Dans la gare de Sauveterre, je suis arrivé avec 3 ans de retard — c’est une moyenne, ne noircissons pas le tableau, il y a de bons jours, des coups de chance, des raccourcis, c’est arrivé… — et mes « vacances » étaient réglées d’avance. Je ne peux rien omettre, j’ai donc droit à tout : visites systématiques de la collection permanente des musées locaux, longues battues des ZAC, ZA, ZI, ZEP, et autres zones, campings, campements… tournées des rades les plus excentrés disposant encore de téléphone à pièce et de présentoirs à œufs durs, virée nocturne du parc — sic — qui fait office de mauvais lieu pour quelques Polichinelles à secrets locaux… Dix jours aux aguets dans le convenu le plus attristant, des scores du FN à l’aménagement urbain. En deçà, ce n’est même pas la peine. Il faut du temps pour suivre ta piste, pour devenir nul, ras et risible… devenir ou deviner plutôt, à quelle profondeur tu es descendu, cette fois-là. Tu es venu t’enterrer ici, je creuse et il n’y a pas de fond. À la longue, je peux tomber sur une pépite. Ou sur un os. Et tout ça pour quoi ? Puisque dès que j’éteins la lumière tu es là. Puisque tu es là à chaque fois. Personne ne comprendrait, et c’est tant mieux pour toi, ton secret est bien gardé. Tu es là à chaque fois, mais ce soir, c’est moi qui suis assis chez toi, dans ta chambre, au bord de ton lit. Je sais que tu es passé par ici, tu y as séjourné plus longtemps qu’à l’ordinaire, et tu ne repasseras pas par là. Tu ne peux plus te permettre le moindre risque depuis que tout est devenu dangereux pour les gens qui te ressemblent, quand bien même tu ne ressembles à personne. Ce soir, je n’ai pas eu à éteindre la lumière, je ne l’ai pas allumée en entrant dans l’appartement, je marche dans tes traces, le plus légèrement possible, même si je n’ai rien à craindre, moi, le gardien sait que je suis là. Mais je marche avec toi, l’éclairage du parking arrose la cuisine et la chambre d’un orange blafard qui neutralise les peintures trop vives des murs. Dans le salon et la salle de bain, il n’y a que la lune et l’ombre de l’arbre avant la forêt. C’est très calme. Ce soir, tu es là deux fois. Je t’entends mieux. J’écoute.

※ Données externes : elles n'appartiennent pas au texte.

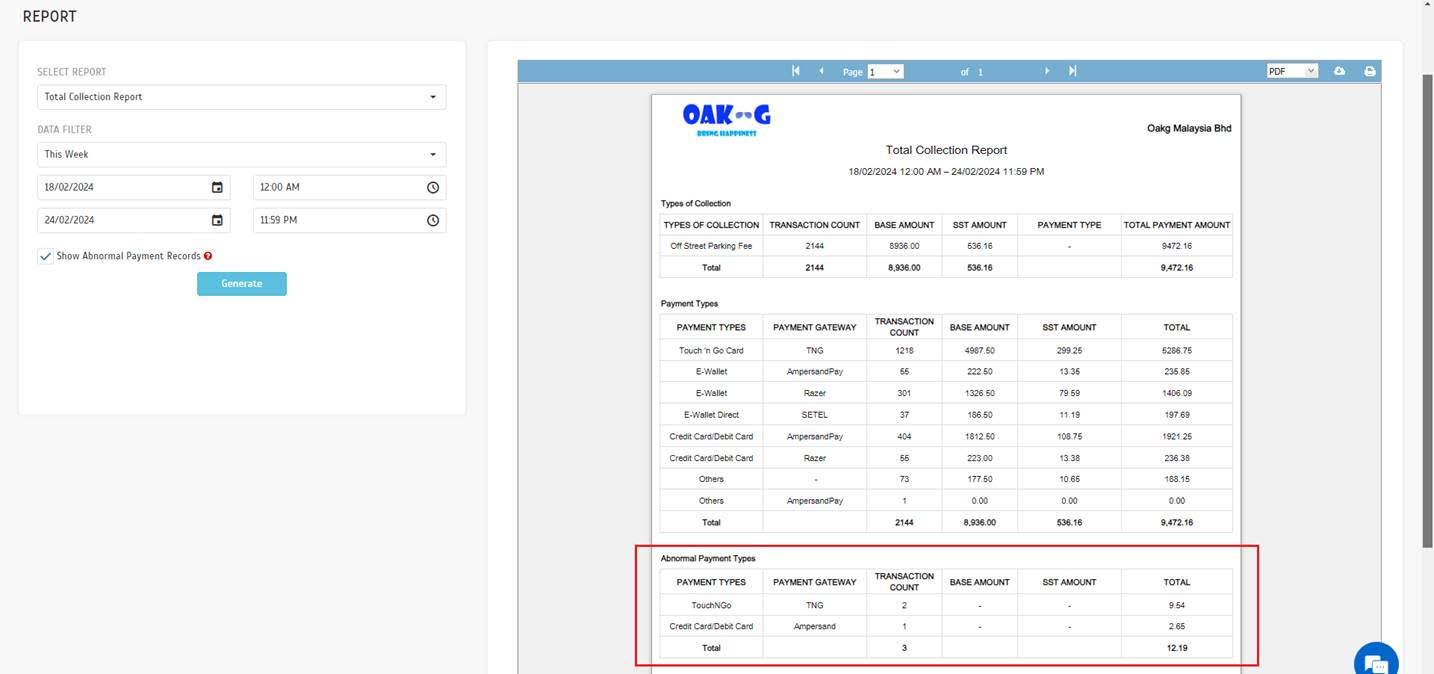Go to previous report page
1434x674 pixels.
[x=821, y=71]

A propos de Emmanuelle Cordoliani

Joue, écrit, enseigne, met en scène et raconte des histoires. Elle a été décorée par Beaumarchais ( c'est un raccourci mais pas une usurpation ) et elle travaille avec la même équipe artistique depuis des lustres ( le Café Europa ) ce qui fait sa fierté et sa joie. Voir et explorer son site emmanuellecordoliani.com

2 commentaires à propos de “dialogue #05 | Ombre du grand D’ombre”

  1. Je retrouve dans ce texte cette magnifique manière de dire l’enfance, et dans le tutoiement toute l’émotion d’un lambeau de Charles Juliet, merci pour ça.

    • Merci Line d’être passée nous voir. Parler cette période si mystérieuse, tellement autre c’est un grand ouvrage pour moi. Comme tel, il n’est pas sans découragement, d’autres, nombreux, nombreuses, « sont fait si justement déjà. Oui Juliet, que je connais trop peu, Monique Wittig, et Romain Gary… C’est aussi un lieu d’une grande solitude, comme un long séjour dans un pays devenu étranger et dont on ne parlerait plus la langue. Merci donc de votre visite.